▸ **What the exercise asks**:
Could you return the whole listing, character for character?

=== Begin Enclosure ===

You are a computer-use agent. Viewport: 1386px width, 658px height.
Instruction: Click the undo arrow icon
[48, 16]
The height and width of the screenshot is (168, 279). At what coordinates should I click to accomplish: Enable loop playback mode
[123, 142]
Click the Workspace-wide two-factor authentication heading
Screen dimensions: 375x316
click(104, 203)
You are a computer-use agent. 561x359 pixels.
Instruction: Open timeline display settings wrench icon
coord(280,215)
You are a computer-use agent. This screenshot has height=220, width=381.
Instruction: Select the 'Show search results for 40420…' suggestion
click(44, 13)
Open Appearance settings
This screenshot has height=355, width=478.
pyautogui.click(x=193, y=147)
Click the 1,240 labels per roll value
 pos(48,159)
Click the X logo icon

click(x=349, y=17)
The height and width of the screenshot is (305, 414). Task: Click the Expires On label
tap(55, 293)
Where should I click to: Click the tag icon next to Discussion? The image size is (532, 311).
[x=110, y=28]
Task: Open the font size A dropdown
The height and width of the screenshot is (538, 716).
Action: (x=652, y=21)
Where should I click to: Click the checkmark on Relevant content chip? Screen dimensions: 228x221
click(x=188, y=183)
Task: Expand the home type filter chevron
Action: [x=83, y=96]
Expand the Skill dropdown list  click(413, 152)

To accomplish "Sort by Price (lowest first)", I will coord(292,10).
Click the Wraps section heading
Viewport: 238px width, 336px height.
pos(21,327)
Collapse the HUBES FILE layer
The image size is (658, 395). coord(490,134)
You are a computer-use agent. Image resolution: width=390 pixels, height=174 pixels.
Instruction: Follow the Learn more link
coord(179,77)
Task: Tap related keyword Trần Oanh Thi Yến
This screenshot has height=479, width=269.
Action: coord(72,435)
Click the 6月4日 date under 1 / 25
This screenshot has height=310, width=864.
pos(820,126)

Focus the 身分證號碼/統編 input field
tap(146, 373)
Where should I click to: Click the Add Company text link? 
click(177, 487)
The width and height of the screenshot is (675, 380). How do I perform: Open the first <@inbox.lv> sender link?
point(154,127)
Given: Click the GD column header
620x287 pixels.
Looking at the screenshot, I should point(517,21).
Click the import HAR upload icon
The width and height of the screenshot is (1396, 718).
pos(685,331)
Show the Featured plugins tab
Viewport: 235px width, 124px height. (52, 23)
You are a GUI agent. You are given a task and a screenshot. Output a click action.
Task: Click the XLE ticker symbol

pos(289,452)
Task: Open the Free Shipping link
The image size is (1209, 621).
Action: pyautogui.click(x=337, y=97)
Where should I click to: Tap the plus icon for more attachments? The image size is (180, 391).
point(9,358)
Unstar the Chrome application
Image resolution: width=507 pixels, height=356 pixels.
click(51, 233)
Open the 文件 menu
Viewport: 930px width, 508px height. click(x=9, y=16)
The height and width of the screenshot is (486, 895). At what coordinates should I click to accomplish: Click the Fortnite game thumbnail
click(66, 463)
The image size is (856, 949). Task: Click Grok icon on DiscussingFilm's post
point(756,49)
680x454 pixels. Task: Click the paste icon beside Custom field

=== End Enclosure ===

▸ **Response to the exercise**:
You are a computer-use agent. Viewport: 1386px width, 658px height.
Instruction: Click the undo arrow icon
[48, 16]
The height and width of the screenshot is (168, 279). At what coordinates should I click to accomplish: Enable loop playback mode
[123, 142]
Click the Workspace-wide two-factor authentication heading
Screen dimensions: 375x316
click(104, 203)
You are a computer-use agent. 561x359 pixels.
Instruction: Open timeline display settings wrench icon
coord(280,215)
You are a computer-use agent. This screenshot has height=220, width=381.
Instruction: Select the 'Show search results for 40420…' suggestion
click(44, 13)
Open Appearance settings
This screenshot has height=355, width=478.
pyautogui.click(x=193, y=147)
Click the 1,240 labels per roll value
 pos(48,159)
Click the X logo icon

click(x=349, y=17)
The height and width of the screenshot is (305, 414). Task: Click the Expires On label
tap(55, 293)
Where should I click to: Click the tag icon next to Discussion? The image size is (532, 311).
[x=110, y=28]
Task: Open the font size A dropdown
The height and width of the screenshot is (538, 716).
Action: (x=652, y=21)
Where should I click to: Click the checkmark on Relevant content chip? Screen dimensions: 228x221
click(x=188, y=183)
Task: Expand the home type filter chevron
Action: [x=83, y=96]
Expand the Skill dropdown list  click(413, 152)

To accomplish "Sort by Price (lowest first)", I will coord(292,10).
Click the Wraps section heading
Viewport: 238px width, 336px height.
pos(21,327)
Collapse the HUBES FILE layer
The image size is (658, 395). coord(490,134)
You are a computer-use agent. Image resolution: width=390 pixels, height=174 pixels.
Instruction: Follow the Learn more link
coord(179,77)
Task: Tap related keyword Trần Oanh Thi Yến
This screenshot has height=479, width=269.
Action: coord(72,435)
Click the 6月4日 date under 1 / 25
This screenshot has height=310, width=864.
pos(820,126)

Focus the 身分證號碼/統編 input field
tap(146, 373)
Where should I click to: Click the Add Company text link? 
click(177, 487)
The width and height of the screenshot is (675, 380). How do I perform: Open the first <@inbox.lv> sender link?
point(154,127)
Given: Click the GD column header
620x287 pixels.
Looking at the screenshot, I should point(517,21).
Click the import HAR upload icon
The width and height of the screenshot is (1396, 718).
pos(685,331)
Show the Featured plugins tab
Viewport: 235px width, 124px height. (52, 23)
You are a GUI agent. You are given a task and a screenshot. Output a click action.
Task: Click the XLE ticker symbol

pos(289,452)
Task: Open the Free Shipping link
The image size is (1209, 621).
Action: pyautogui.click(x=337, y=97)
Where should I click to: Tap the plus icon for more attachments? The image size is (180, 391).
point(9,358)
Unstar the Chrome application
Image resolution: width=507 pixels, height=356 pixels.
click(51, 233)
Open the 文件 menu
Viewport: 930px width, 508px height. click(x=9, y=16)
The height and width of the screenshot is (486, 895). At what coordinates should I click to accomplish: Click the Fortnite game thumbnail
click(66, 463)
The image size is (856, 949). Task: Click Grok icon on DiscussingFilm's post
point(756,49)
680x454 pixels. Task: Click the paste icon beside Custom field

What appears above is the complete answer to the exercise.